Right now people can put up to $5000 into an FSA. If they are doing this, it's because they are going to be paying at least that much or else the government takes it.
Considering that this is a way that people can prepare in advance for inevitable costs, how does reducing it to $2500 help someone who has that much they need to pay out?
I pay way more than 5k in unreimbursed expenses, however there is a 7.5% threshold before one can claim medical expenses. Pretty much this screws anyone in this situation.
How is that good for us?
You obviously have not been reading the justifications for the various sections of the bill. Guess I'll have to educate you yet again:
One of the major reason for the increase in health care costs is the demand for services. If people don't "feel" the cost of the services they're consuming, people use more them. So a key to reducing demand is to make people feel more of the cost. One way to do that is to have high deductibles and high co-pays. Another way is to reduce the maximum FSA amount, because it essentially makes the cost of services only about 2/3 of the real cost (since that's the tax savings). Which is why the $5000 maximum is being reduced to $2500.

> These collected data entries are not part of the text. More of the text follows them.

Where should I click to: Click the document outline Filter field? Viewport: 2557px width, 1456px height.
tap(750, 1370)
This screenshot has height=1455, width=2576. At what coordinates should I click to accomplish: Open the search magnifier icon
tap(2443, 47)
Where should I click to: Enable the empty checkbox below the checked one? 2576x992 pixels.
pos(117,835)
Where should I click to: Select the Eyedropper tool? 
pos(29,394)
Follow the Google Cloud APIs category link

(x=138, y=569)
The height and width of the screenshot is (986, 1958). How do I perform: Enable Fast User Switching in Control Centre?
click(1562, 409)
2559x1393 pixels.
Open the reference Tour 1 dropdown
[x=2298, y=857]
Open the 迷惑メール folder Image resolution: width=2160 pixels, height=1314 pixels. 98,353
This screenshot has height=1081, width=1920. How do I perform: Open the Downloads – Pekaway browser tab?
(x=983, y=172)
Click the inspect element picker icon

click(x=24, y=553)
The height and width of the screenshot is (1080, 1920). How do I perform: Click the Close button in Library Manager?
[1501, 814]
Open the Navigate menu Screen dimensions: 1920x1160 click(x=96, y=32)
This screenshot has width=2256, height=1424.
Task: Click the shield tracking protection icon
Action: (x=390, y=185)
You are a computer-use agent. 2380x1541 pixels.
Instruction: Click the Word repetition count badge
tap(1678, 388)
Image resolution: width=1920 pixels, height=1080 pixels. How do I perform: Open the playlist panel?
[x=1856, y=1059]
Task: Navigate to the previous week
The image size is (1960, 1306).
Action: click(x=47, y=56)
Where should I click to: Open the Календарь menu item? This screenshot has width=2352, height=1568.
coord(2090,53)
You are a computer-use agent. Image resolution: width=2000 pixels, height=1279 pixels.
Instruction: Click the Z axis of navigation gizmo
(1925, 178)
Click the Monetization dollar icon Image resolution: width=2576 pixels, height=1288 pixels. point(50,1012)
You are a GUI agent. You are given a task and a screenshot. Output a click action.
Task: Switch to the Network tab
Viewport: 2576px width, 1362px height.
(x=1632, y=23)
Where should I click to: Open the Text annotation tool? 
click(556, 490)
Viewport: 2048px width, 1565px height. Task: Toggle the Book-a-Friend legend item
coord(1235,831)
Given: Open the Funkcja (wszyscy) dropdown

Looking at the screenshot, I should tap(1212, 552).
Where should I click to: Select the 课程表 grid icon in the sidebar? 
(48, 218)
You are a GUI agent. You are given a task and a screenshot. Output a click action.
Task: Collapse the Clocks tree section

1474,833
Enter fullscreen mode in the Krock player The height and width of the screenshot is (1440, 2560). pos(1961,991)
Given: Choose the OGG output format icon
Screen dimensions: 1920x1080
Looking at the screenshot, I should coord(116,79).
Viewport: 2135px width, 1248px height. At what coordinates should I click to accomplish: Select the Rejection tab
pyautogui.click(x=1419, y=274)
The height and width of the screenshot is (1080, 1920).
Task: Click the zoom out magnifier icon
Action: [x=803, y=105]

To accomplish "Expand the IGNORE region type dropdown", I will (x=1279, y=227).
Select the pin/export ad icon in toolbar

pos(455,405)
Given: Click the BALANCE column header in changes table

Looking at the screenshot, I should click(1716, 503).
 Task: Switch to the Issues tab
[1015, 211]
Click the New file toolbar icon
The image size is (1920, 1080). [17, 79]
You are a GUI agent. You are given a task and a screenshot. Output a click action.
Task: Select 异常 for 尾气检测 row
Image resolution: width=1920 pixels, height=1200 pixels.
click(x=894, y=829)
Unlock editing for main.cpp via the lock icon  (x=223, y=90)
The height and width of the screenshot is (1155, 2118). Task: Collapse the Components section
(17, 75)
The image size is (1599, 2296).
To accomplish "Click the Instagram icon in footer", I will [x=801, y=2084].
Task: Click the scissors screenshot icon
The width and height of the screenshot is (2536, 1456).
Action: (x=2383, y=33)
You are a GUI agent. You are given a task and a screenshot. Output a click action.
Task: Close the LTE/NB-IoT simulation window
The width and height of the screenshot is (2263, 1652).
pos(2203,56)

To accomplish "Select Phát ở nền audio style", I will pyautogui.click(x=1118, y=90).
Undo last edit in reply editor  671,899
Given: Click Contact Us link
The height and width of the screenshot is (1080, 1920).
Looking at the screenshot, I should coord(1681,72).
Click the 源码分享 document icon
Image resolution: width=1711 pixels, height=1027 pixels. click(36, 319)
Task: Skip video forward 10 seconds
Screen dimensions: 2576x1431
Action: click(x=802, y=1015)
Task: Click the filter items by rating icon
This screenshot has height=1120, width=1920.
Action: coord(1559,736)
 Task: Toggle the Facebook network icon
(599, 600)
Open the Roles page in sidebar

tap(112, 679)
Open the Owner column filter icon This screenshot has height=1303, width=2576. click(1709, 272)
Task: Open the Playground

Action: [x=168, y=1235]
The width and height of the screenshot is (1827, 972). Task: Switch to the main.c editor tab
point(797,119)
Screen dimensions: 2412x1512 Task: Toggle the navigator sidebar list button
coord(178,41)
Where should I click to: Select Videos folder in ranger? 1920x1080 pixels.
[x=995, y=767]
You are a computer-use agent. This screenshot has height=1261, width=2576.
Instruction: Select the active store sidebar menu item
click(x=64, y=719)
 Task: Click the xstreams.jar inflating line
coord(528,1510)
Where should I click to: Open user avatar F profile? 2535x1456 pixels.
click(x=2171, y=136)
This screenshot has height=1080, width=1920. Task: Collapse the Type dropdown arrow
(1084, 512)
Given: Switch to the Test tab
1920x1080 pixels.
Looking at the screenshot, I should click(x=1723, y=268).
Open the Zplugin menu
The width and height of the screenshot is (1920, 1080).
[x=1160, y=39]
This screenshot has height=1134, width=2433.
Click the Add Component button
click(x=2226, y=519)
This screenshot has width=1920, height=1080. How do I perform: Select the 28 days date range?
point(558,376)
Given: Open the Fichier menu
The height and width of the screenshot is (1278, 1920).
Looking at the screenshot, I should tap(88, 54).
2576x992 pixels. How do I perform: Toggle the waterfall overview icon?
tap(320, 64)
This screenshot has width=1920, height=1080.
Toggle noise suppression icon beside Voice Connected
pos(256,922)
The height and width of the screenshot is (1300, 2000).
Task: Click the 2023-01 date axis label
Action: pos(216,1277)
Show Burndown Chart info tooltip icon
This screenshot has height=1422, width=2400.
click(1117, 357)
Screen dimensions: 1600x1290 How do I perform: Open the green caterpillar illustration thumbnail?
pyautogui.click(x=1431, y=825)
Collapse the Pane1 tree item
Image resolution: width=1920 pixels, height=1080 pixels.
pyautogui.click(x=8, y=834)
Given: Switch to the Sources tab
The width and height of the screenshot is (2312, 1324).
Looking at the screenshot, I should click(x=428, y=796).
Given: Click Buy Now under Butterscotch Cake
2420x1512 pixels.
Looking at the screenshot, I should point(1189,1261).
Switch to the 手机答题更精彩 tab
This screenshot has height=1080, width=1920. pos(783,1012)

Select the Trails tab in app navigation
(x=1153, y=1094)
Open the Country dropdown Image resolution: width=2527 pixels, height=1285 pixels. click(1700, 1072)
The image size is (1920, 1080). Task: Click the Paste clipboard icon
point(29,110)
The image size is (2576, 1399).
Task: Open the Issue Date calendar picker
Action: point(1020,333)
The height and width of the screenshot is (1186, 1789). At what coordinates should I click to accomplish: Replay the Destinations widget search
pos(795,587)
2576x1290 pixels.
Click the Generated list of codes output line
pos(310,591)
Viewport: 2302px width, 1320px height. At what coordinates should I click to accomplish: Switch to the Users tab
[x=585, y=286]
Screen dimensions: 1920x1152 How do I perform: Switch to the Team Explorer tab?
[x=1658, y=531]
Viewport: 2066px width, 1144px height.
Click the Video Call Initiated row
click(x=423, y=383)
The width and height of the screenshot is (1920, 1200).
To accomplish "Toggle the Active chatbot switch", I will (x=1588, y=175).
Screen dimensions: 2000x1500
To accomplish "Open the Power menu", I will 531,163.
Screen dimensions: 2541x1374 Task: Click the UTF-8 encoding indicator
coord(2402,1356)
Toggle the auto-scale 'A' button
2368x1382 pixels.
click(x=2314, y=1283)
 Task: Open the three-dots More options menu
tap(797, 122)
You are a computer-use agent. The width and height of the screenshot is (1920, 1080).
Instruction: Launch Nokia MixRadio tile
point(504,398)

Frankly, the best approach would be to require that all plans have $5000 deductibles, but that all expenses over that be 100% covered. For those households with low incomes (who "feel" even small costs), a sliding scale of subsidies would help out.
Naturally, all of these approaches will be unpopular, because people are clueless as to why health care costs are skyrocketing. A perfect example was last year's report that the current "standard" for who to give mammograms to, and how often, was not cost effective. Yet the recommendations were decried by all parties - not because they were wrong, but because they were unpopular.
We're held hostage to almost universal stupidity; is it any wonder why making real improvements to our health care system is so difficult?